How COVID Has Changed Housing Priorities
COVID-19 is still sending ripples throughout the world in 2021, impacting every industry throughout the world. The housing market is no exception – though, unlike many, this sector has enjoyed an uptake in business during these unprecedented times.
More and more people all around the nation are seeking to move onto pastures new. Some of these are homeowners that are looking to sell their primary residence and find a new dwelling. In other cases, it is renters that find their accommodation sold from under their feet and need to find somewhere else to live.
Either way, more people than ever before are on the move – and the priorities for a new abode have altered in the wake of the pandemic. Let’s review the biggest changes that have occurred in housing priorities since we took our first steps into a brave new world.
Location, Location, Location
Perhaps the biggest change in housing priority that has arisen in the aftermath of COVID is the locations that are deemed desirable. Ordinarily, the majority of people gravitate toward major cities when choosing a property. Such locations may be costly, but they offer a wide array of advantages. Job opportunities, recreational activities and the general hustle and bustle of everyday life were all huge draws.
Of course, this has all changed as a result of COVID-19. The vast majority of people are now working from home, with no idea when – or even if – they will be expected to return to an office. This means that choosing a home based on proximity to work is an exercise in futility. If your commute is restricted from the bedroom to the dining room, why bother placing yourself close to a busy motorway?
Equally, activities have been placed on hold indefinitely. Living in the city means access to fine dining, cinemas and theatres, bars and pubs, shopping centres … all of which are subject to periodic national lockdowns. Again, what is the point in paying more to access amenities that may not be available from one day to the next? And even when these establishments are open, just how confident will people feel about mixing with potential large crowds? Those that feel vulnerable are fleeing cities in their droves.
The pandemic has also highlighted the benefits of community spirit in times of crisis. One of the great advantages of living in a city is the anonymity such a location provides. Unless you’re experiencing a dispute, you may not even need to interact with your neighbours in a city. If forced to self-isolate, however, living within a close-knit community has huge advantages. Many people have learned that fostering neighbourhood relations, in a smaller locale where everybody pitches in, can be beneficial.
The Need for Bigger Spaces
It’s a subject that is often raised in jest, but it’s a serious concern – marriages and relationships are breaking down at a rate of knots in the age of lockdown. In many respects, this is hardly surprising. Couples are being forced into close proximity, unlike anything they have experienced before, during one of the most stressful periods of human history.
--
— Problem statement —
Answer the following questions using the article on how COVID has changed housing priorities.
(a) In what year does the article say COVID-19 is still sending ripples throughout the world?
(b) Which three draws of major cities does the article list?
(c) What does the article call one of the great advantages of living in a city?

— Extracted material —
--
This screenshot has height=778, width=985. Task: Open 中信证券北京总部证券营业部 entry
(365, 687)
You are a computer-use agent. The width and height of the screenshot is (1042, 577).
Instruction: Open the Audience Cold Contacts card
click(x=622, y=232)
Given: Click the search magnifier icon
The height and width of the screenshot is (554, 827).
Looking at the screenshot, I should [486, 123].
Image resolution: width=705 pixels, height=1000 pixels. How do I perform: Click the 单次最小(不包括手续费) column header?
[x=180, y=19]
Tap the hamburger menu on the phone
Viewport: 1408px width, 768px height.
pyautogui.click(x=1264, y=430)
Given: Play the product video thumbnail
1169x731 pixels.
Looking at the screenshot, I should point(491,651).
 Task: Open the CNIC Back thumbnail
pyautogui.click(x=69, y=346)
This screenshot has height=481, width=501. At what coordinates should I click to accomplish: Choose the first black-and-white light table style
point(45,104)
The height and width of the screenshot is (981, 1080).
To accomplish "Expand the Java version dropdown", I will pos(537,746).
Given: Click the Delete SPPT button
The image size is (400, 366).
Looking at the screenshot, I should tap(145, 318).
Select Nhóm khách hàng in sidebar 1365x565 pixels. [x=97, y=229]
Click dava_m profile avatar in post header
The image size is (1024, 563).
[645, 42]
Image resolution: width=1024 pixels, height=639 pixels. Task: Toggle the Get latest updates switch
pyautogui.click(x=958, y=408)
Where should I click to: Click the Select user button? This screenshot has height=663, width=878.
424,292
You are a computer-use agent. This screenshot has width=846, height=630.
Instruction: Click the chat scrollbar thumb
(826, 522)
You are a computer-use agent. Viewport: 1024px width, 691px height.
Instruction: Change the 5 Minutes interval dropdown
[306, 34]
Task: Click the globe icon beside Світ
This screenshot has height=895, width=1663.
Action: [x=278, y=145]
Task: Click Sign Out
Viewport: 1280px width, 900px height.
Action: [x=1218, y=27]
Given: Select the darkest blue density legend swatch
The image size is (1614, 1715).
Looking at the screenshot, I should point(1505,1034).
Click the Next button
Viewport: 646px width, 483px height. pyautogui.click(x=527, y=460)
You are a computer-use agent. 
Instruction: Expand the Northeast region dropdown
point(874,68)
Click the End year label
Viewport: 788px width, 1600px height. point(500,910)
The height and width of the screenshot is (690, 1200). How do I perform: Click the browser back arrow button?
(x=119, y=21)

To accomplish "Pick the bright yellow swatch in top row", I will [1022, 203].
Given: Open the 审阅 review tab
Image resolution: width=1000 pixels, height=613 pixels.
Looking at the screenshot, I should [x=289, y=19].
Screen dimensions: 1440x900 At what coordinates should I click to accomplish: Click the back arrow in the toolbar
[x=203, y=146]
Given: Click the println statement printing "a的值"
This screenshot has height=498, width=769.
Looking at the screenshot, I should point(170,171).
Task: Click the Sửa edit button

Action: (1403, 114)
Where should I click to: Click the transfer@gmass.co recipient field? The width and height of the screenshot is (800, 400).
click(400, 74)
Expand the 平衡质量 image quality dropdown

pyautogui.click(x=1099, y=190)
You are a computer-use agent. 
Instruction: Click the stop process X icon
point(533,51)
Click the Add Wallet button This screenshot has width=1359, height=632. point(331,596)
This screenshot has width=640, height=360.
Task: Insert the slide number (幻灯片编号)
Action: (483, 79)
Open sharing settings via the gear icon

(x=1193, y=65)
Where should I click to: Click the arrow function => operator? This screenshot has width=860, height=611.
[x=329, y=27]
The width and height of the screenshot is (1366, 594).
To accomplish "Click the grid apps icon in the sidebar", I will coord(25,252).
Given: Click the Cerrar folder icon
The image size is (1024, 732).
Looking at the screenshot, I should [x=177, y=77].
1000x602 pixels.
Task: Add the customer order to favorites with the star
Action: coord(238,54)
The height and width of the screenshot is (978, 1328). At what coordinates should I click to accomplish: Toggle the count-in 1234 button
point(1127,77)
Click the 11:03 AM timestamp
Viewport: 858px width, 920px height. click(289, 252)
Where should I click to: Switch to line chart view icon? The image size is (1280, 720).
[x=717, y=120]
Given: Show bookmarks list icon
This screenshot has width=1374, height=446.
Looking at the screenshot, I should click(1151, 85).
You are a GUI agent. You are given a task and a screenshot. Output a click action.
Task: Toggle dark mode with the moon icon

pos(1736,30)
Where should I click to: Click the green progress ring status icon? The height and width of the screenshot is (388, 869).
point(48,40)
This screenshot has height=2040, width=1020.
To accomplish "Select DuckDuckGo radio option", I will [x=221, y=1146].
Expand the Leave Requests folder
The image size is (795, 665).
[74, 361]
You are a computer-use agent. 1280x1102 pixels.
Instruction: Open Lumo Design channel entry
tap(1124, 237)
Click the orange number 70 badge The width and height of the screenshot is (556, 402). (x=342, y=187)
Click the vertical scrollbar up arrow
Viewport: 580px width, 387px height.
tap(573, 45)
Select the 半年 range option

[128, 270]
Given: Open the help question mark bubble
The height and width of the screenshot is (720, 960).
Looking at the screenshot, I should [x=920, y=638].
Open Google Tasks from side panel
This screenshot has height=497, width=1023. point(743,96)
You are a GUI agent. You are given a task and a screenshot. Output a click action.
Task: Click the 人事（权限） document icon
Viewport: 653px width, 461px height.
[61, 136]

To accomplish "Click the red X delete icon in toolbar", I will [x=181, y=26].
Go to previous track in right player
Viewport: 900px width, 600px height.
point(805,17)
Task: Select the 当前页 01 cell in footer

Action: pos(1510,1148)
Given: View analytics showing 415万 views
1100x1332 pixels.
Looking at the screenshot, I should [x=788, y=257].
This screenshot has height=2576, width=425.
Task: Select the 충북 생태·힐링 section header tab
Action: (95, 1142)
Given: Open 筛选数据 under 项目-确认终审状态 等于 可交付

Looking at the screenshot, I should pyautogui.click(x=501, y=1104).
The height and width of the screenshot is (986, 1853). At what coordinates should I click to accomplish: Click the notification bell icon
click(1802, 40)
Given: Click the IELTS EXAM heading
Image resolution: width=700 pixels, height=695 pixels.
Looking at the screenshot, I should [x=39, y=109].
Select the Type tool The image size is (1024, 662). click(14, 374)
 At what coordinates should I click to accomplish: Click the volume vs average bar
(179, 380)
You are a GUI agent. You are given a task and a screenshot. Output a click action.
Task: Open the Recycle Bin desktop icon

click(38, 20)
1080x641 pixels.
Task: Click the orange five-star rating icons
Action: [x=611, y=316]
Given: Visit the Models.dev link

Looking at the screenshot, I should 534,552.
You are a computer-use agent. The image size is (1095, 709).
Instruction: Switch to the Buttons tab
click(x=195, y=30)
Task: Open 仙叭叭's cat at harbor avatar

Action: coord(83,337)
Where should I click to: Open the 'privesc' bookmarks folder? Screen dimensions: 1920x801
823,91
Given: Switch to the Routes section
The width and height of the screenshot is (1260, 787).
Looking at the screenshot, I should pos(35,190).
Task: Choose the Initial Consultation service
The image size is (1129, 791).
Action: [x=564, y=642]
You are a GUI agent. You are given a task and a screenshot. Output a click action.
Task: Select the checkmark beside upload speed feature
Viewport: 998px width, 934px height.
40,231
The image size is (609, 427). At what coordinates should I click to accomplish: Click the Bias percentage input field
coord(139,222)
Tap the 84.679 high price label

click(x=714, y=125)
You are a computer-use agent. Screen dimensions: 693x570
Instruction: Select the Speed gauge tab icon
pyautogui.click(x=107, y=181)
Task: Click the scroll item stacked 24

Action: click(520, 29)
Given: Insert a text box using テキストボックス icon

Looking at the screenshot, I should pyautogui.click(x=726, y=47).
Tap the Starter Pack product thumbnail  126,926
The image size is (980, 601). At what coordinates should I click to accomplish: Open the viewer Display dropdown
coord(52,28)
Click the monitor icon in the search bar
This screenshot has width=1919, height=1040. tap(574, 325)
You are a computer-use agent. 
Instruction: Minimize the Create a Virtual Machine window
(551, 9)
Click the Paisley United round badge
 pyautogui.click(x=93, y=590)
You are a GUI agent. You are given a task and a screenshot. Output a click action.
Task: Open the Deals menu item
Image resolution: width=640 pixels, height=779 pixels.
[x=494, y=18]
--
— Task output —
(a) 2021
(b) Job opportunities, recreational activities, and the general hustle and bustle of everyday life
(c) The anonymity such a location provides